## WRITTEN EXERCISE
Please render all of the items below as a numbered list, leaving out the blank lines.

---

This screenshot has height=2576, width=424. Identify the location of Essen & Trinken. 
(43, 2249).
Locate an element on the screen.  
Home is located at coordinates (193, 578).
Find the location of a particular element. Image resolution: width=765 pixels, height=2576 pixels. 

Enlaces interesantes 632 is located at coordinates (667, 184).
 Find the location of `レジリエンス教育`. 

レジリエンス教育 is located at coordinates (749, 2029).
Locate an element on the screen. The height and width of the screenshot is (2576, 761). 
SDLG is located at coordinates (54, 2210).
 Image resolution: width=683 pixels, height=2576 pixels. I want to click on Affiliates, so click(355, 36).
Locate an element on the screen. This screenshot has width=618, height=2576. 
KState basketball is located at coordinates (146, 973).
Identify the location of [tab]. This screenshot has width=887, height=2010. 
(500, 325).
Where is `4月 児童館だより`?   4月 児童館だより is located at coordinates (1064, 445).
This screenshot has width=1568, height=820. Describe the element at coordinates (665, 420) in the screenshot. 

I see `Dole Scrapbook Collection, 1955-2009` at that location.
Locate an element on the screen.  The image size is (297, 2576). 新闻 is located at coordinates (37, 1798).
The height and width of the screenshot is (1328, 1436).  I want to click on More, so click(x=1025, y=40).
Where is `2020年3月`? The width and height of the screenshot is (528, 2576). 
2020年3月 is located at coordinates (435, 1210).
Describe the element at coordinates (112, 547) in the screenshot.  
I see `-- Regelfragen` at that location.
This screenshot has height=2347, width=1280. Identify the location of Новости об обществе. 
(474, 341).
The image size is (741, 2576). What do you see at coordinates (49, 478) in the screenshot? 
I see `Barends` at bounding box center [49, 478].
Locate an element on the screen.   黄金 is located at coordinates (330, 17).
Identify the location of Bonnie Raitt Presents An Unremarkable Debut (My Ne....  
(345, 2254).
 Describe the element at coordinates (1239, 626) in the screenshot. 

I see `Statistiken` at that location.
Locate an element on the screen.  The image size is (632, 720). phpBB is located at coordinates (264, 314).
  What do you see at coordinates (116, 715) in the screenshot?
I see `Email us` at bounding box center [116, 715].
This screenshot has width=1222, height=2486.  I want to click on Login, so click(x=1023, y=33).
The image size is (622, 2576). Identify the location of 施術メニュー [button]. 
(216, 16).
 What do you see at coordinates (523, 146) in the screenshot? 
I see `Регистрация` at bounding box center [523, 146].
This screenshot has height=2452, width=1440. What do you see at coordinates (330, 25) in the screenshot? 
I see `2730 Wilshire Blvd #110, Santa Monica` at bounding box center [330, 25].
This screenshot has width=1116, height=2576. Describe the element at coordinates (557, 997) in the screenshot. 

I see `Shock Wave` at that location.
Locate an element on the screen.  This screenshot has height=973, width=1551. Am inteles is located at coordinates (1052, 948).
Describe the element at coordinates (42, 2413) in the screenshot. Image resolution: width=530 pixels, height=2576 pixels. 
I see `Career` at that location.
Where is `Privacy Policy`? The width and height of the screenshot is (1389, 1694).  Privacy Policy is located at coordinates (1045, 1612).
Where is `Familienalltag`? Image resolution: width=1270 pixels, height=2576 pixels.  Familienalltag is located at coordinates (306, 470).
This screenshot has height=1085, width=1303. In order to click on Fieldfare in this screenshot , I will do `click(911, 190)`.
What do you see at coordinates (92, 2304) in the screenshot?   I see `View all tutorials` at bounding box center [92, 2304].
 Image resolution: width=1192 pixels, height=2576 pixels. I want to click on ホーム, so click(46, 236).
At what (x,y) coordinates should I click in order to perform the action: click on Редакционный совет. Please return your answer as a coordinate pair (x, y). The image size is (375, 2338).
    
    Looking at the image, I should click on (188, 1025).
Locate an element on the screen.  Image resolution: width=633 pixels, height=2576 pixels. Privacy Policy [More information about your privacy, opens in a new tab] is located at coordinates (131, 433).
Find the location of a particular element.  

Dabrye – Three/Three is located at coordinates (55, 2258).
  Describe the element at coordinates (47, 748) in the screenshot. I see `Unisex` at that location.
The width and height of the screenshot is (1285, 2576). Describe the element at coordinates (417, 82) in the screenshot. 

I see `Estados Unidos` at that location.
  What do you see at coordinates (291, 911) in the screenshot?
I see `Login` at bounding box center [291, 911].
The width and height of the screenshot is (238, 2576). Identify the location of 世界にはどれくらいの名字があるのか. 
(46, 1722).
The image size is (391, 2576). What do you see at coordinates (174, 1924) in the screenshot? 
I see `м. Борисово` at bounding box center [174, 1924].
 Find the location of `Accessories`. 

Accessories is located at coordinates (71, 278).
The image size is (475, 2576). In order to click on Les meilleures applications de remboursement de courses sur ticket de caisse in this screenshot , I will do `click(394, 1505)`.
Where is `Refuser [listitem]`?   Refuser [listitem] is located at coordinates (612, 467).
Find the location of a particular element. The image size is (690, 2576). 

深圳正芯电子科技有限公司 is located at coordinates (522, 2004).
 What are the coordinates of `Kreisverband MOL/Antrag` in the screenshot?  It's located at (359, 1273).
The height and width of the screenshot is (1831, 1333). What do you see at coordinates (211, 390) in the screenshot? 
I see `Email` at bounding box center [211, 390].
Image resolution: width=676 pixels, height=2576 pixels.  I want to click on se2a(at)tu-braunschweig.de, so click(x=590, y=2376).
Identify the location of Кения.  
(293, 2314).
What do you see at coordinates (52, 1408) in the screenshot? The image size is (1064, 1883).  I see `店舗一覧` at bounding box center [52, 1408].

---

## REPLY
1. This screenshot has height=2576, width=424. Identify the location of Essen & Trinken. 
2. (43, 2249).
3. Locate an element on the screen.  
4. Home is located at coordinates (193, 578).
5. Find the location of a particular element. Image resolution: width=765 pixels, height=2576 pixels. 
6. Enlaces interesantes 632 is located at coordinates (667, 184).
7.  Find the location of `レジリエンス教育`. 
8. レジリエンス教育 is located at coordinates (749, 2029).
9. Locate an element on the screen. The height and width of the screenshot is (2576, 761). 
10. SDLG is located at coordinates (54, 2210).
11.  Image resolution: width=683 pixels, height=2576 pixels. I want to click on Affiliates, so click(355, 36).
12. Locate an element on the screen. This screenshot has width=618, height=2576. 
13. KState basketball is located at coordinates (146, 973).
14. Identify the location of [tab]. This screenshot has width=887, height=2010. 
15. (500, 325).
16. Where is `4月 児童館だより`?   4月 児童館だより is located at coordinates (1064, 445).
17. This screenshot has width=1568, height=820. Describe the element at coordinates (665, 420) in the screenshot. 
18. I see `Dole Scrapbook Collection, 1955-2009` at that location.
19. Locate an element on the screen.  The image size is (297, 2576). 新闻 is located at coordinates (37, 1798).
20. The height and width of the screenshot is (1328, 1436).  I want to click on More, so click(x=1025, y=40).
21. Where is `2020年3月`? The width and height of the screenshot is (528, 2576). 
22. 2020年3月 is located at coordinates (435, 1210).
23. Describe the element at coordinates (112, 547) in the screenshot.  
24. I see `-- Regelfragen` at that location.
25. This screenshot has height=2347, width=1280. Identify the location of Новости об обществе. 
26. (474, 341).
27. The image size is (741, 2576). What do you see at coordinates (49, 478) in the screenshot? 
28. I see `Barends` at bounding box center [49, 478].
29. Locate an element on the screen.   黄金 is located at coordinates (330, 17).
30. Identify the location of Bonnie Raitt Presents An Unremarkable Debut (My Ne....  
31. (345, 2254).
32.  Describe the element at coordinates (1239, 626) in the screenshot. 
33. I see `Statistiken` at that location.
34. Locate an element on the screen.  The image size is (632, 720). phpBB is located at coordinates (264, 314).
35.   What do you see at coordinates (116, 715) in the screenshot?
36. I see `Email us` at bounding box center [116, 715].
37. This screenshot has width=1222, height=2486.  I want to click on Login, so click(x=1023, y=33).
38. The image size is (622, 2576). Identify the location of 施術メニュー [button]. 
39. (216, 16).
40.  What do you see at coordinates (523, 146) in the screenshot? 
41. I see `Регистрация` at bounding box center [523, 146].
42. This screenshot has height=2452, width=1440. What do you see at coordinates (330, 25) in the screenshot? 
43. I see `2730 Wilshire Blvd #110, Santa Monica` at bounding box center [330, 25].
44. This screenshot has width=1116, height=2576. Describe the element at coordinates (557, 997) in the screenshot. 
45. I see `Shock Wave` at that location.
46. Locate an element on the screen.  This screenshot has height=973, width=1551. Am inteles is located at coordinates (1052, 948).
47. Describe the element at coordinates (42, 2413) in the screenshot. Image resolution: width=530 pixels, height=2576 pixels. 
48. I see `Career` at that location.
49. Where is `Privacy Policy`? The width and height of the screenshot is (1389, 1694).  Privacy Policy is located at coordinates (1045, 1612).
50. Where is `Familienalltag`? Image resolution: width=1270 pixels, height=2576 pixels.  Familienalltag is located at coordinates (306, 470).
51. This screenshot has height=1085, width=1303. In order to click on Fieldfare in this screenshot , I will do `click(911, 190)`.
52. What do you see at coordinates (92, 2304) in the screenshot?   I see `View all tutorials` at bounding box center [92, 2304].
53.  Image resolution: width=1192 pixels, height=2576 pixels. I want to click on ホーム, so click(46, 236).
54. At what (x,y) coordinates should I click in order to perform the action: click on Редакционный совет. Please return your answer as a coordinate pair (x, y). The image size is (375, 2338).
55.     Looking at the image, I should click on (188, 1025).
56. Locate an element on the screen.  Image resolution: width=633 pixels, height=2576 pixels. Privacy Policy [More information about your privacy, opens in a new tab] is located at coordinates (131, 433).
57. Find the location of a particular element.  
58. Dabrye – Three/Three is located at coordinates (55, 2258).
59.   Describe the element at coordinates (47, 748) in the screenshot. I see `Unisex` at that location.
60. The width and height of the screenshot is (1285, 2576). Describe the element at coordinates (417, 82) in the screenshot. 
61. I see `Estados Unidos` at that location.
62.   What do you see at coordinates (291, 911) in the screenshot?
63. I see `Login` at bounding box center [291, 911].
64. The width and height of the screenshot is (238, 2576). Identify the location of 世界にはどれくらいの名字があるのか. 
65. (46, 1722).
66. The image size is (391, 2576). What do you see at coordinates (174, 1924) in the screenshot? 
67. I see `м. Борисово` at bounding box center [174, 1924].
68.  Find the location of `Accessories`. 
69. Accessories is located at coordinates (71, 278).
70. The image size is (475, 2576). In order to click on Les meilleures applications de remboursement de courses sur ticket de caisse in this screenshot , I will do `click(394, 1505)`.
71. Where is `Refuser [listitem]`?   Refuser [listitem] is located at coordinates (612, 467).
72. Find the location of a particular element. The image size is (690, 2576). 
73. 深圳正芯电子科技有限公司 is located at coordinates (522, 2004).
74.  What are the coordinates of `Kreisverband MOL/Antrag` in the screenshot?  It's located at (359, 1273).
75. The height and width of the screenshot is (1831, 1333). What do you see at coordinates (211, 390) in the screenshot? 
76. I see `Email` at bounding box center [211, 390].
77. Image resolution: width=676 pixels, height=2576 pixels.  I want to click on se2a(at)tu-braunschweig.de, so click(x=590, y=2376).
78. Identify the location of Кения.  
79. (293, 2314).
80. What do you see at coordinates (52, 1408) in the screenshot? The image size is (1064, 1883).  I see `店舗一覧` at bounding box center [52, 1408].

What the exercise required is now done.